Jones also worries that as accounting programs gain in popularity, schools will struggle with keeping enough faculty on staff. “In all likelihood,” he says, “there will be enough students. The question is: Will there be faculty to teach the students and space to hold class?” He says colleges are turning away qualified accounting students each year due to a lack of resources and support from their schools and business programs.

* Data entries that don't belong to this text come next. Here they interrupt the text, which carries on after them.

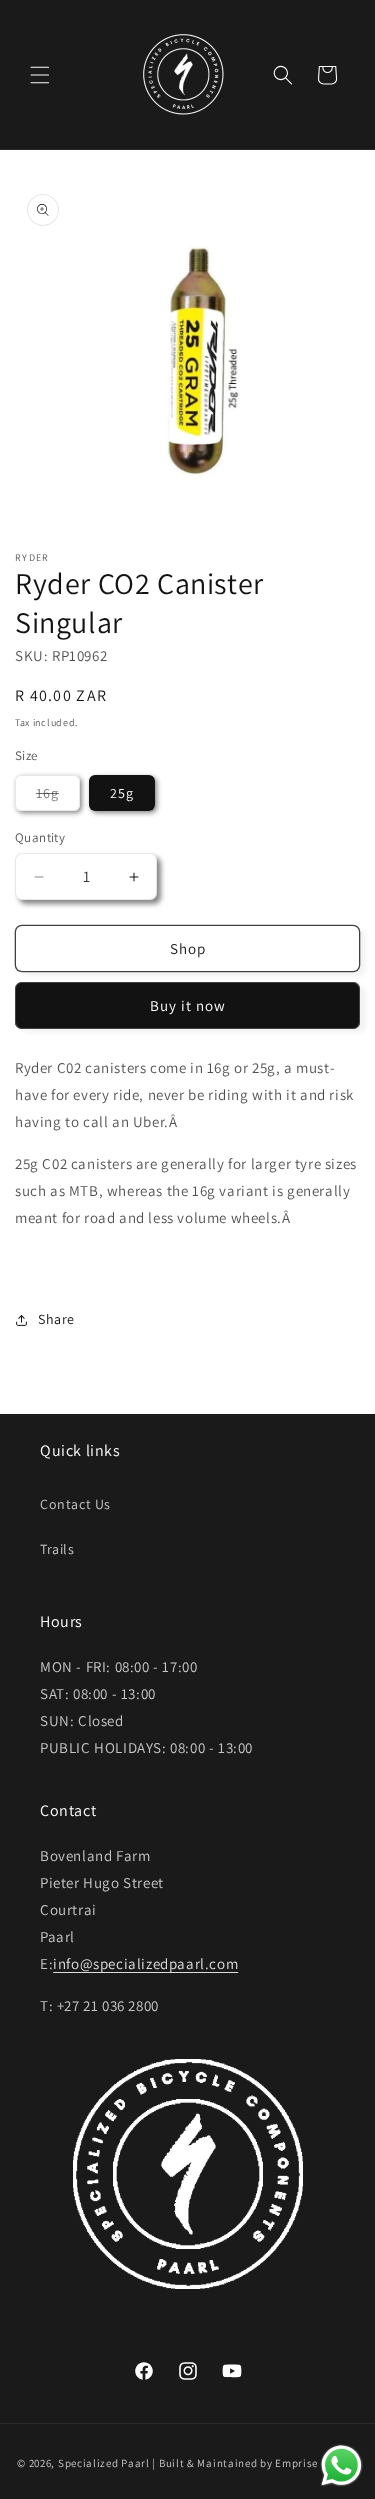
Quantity (40, 837)
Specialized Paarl (104, 2463)
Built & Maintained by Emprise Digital (258, 2463)
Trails (57, 1549)
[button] (40, 75)
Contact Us (75, 1504)
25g (122, 793)
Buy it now (188, 1005)
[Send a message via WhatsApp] (341, 2465)
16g (58, 797)
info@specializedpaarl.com (145, 1963)
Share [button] (56, 1319)
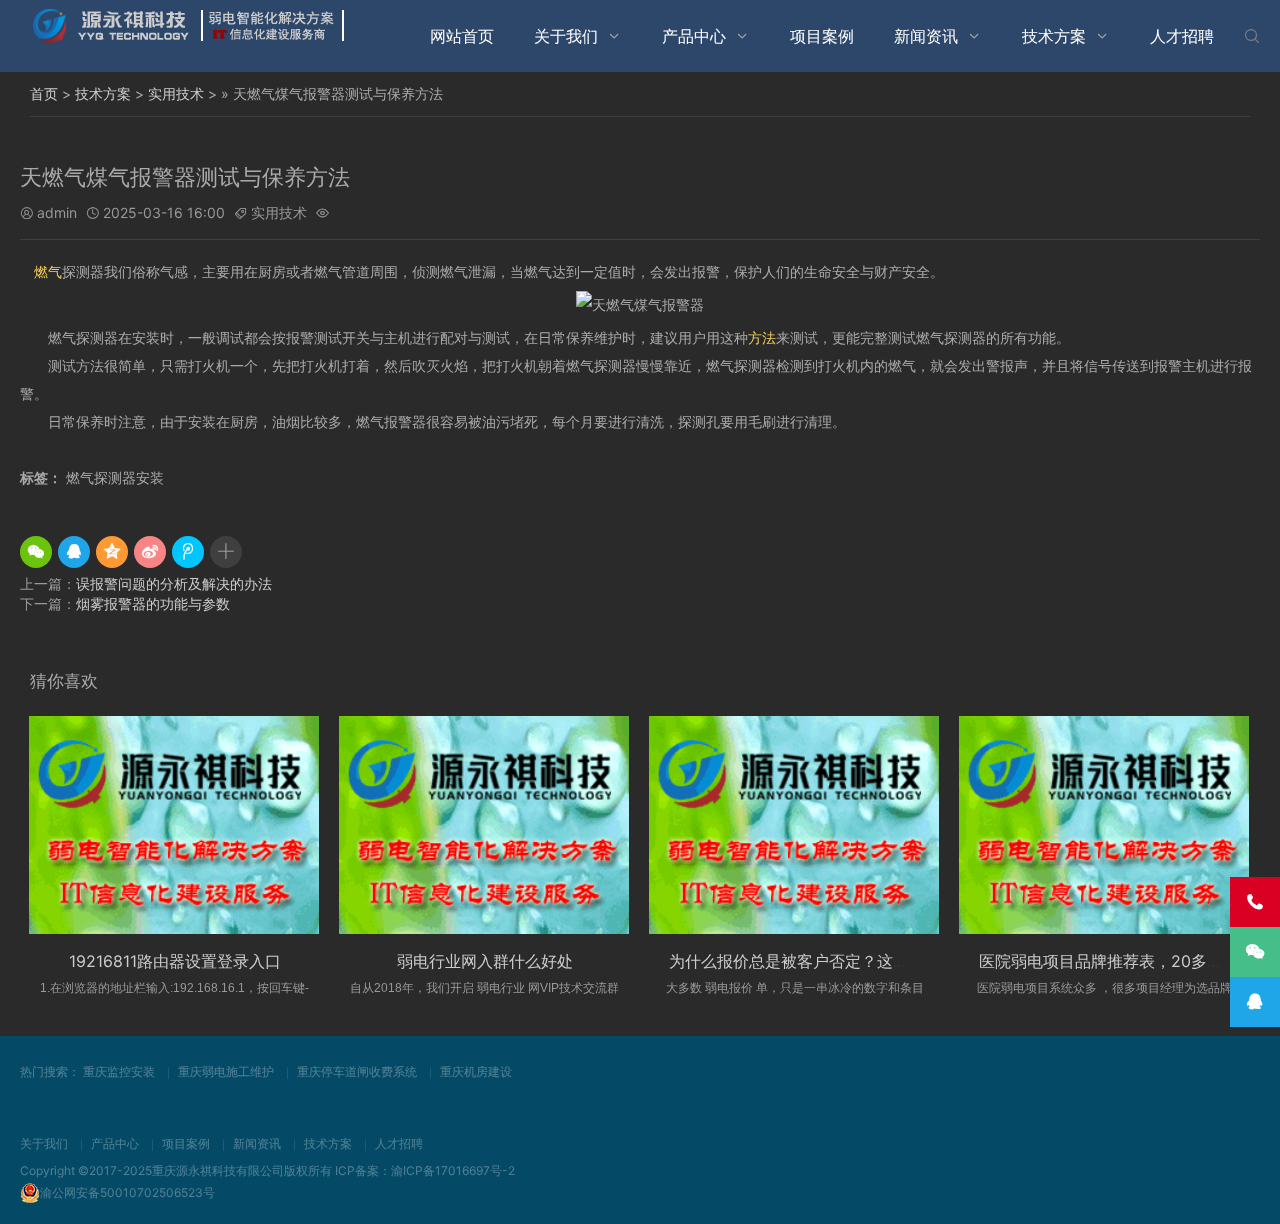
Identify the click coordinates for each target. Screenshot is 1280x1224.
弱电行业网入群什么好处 (485, 961)
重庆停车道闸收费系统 (357, 1071)
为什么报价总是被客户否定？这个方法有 (813, 961)
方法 (762, 337)
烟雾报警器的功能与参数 (153, 603)
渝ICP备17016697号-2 (453, 1170)
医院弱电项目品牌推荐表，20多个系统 (1117, 961)
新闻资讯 (926, 36)
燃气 (48, 271)
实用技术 (176, 93)
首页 (44, 93)
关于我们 (566, 36)
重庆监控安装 (119, 1071)
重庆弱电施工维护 (226, 1071)
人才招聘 (1182, 36)
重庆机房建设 (476, 1071)
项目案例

“There is a significant population of accounting faculty who will be retiring in the next few years, and not enough PhDs entering programs to fill the open spots,” Jones says. U.T.’s Kiger says that although many instructors at the university are indeed approaching retirement, it has become more common for teachers to remain on staff until the age of 70, rather than 62 or 65. “As a result,” he says, “the problem is not as severe as it could be.”

He also says it is necessary for schools to limit the number of students coming into the program in order to see a higher success rate. “Currently, more than half of the undergraduate accounting students’ academic achievements and interpersonal skills are so limited that they are not hired into premier entry level accounting positions,” Kiger says. He says that by upping admissions standards, most universities could accommodate students who could be placed in good jobs. “That would mean that companies that do not pay market might have more difficulty finding accountants,” therefore sustaining tough competition among CPA firms for those top students. As turbulent as things have been in the wake of Sarbanes-Oxley, few think the industry has reached calmer waters just yet. In the age of post-SOX accounting, “We’re going to see many more changes,” Lankford says.